Well, the light broke through an hour or so later: it was in the last stretch of the documentary mentioned above, now making the rounds: From Paris to Pittsburgh.
This does not come as a surprise to me, because I've been watching Bill Wolfe strip the green halo from NJ Governor Phil Murphy for more than a year now, on regulatory reviews and policy overhauls that share one thing in common: they appear one way to the public in their press releases, and another to someone ready to dig deeper and who still lives with memory traces of the historical policy record - and related events.
May I stick my neck out here? Memory and history still matter; once gone, truth (never uncontested, however) floats free un-moored and becomes whatever the current dominant regime requires. "Rigging" and manipulation become ever so much easier.
OK, enough secular preaching. Here's the press trail, starting from the Philadelphia Inquirer'scoverage: https://www.inquirer.com/business/lng-export-terminal-philadelphia-repauno-fortress-approved-20190612.html
And here is a NJ press source, one of the better ones: https://www.njspotlight.com/stories/19/06/11/drbc-confirms-plan-to-build-lng-export-terminal-at-new-south-jersey-port/
And last, Bill Wolfe's outrage at the content and the process of the NJ Dept of Environmental Protection (sic) clumsy handling of the attempted stealth approval...for a huge LNG facility, no less: http://www.wolfenotes.com/ (This was posted June 13th, so if you don't get to it for a few days and Bill has a new posting, just scroll back to that date...)
Update: he does, here: http://www.wolfenotes.com/ This is a speculative piece, picking up on the possible connections between Governor Murphy's financial career and some of the key players in the current LNG permitting drama. Bill has been very tough on NJ Senate President Sweeney in the past; let me vastly condense the unhappiness to say that Sweeney is the NJ equivalent of Mike Miller (the longest serving Senate President in the nation, in Maryland) , with the added hat he wears of being a VP of the Ironworkers Union...The LNG site in question is in his legislative district.
Why is this important for us? Let's be cautious about endorsing governors and other members of the establishment deeply entwined with the higher levels of our economic system and the fossil fuel industry, especially Democrats, but of course, conservative Republicans posing as moderates like Hogan..
No wonder the Sunrise movement and the left wing of the Green New Deal want a "no fossil fuel $" pledge signed.
And of course, all this is relevant for the struggle against the coming fracked gas "hub" in West Virginia and beyond, that sprawling octopus of a "tribute" to the old order.
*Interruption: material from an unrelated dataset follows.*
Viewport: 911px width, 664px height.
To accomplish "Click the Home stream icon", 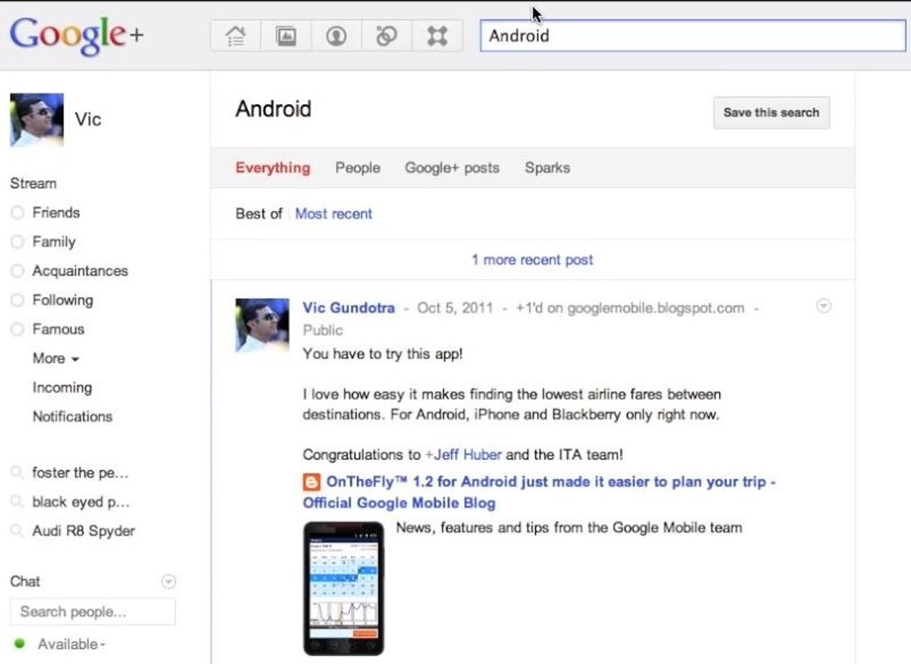I will (x=235, y=36).
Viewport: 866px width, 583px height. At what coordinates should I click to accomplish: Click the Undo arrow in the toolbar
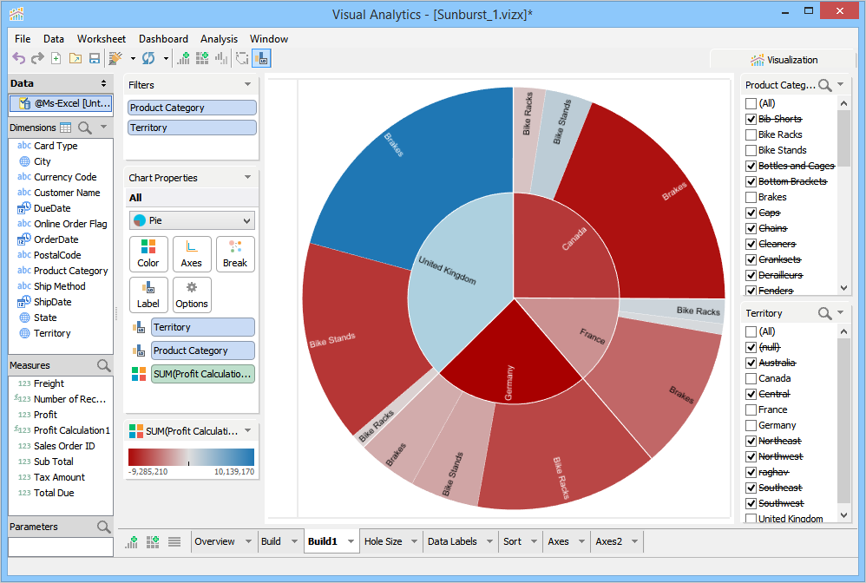click(19, 58)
Without a national mechanism to sit in judgement on all the natural gas-fracked gas projects being pushed today, the hopes of slowing climate disruption don’t stand much of a chance, despite the attempts of films like Paris to Pittsburgh to buck up our spirits.
Best,
Bill of Rights
Frostburg, MD
PS You'll see, in the coverage, the Delaware River Basin Commission mentioned. That is an interstate, federally initiated body which governs the allocation and sometimes protection of the contested waters of the Delaware River. NJ, NY, PA and Delaware are members. During my green career in the 1990's it had a good reputation on our side of the many disputes; since then, under Christie's two terms and PA's shift to the right, it is torn with the fallout from the fracking wars. This LNG permit is another example of that, a sad weathervane ruling I'm afraid. Here's the Wikipedia background; please note that as of July 1, , 2018, Governor Philip Murphy of NJ was the Commission Chair.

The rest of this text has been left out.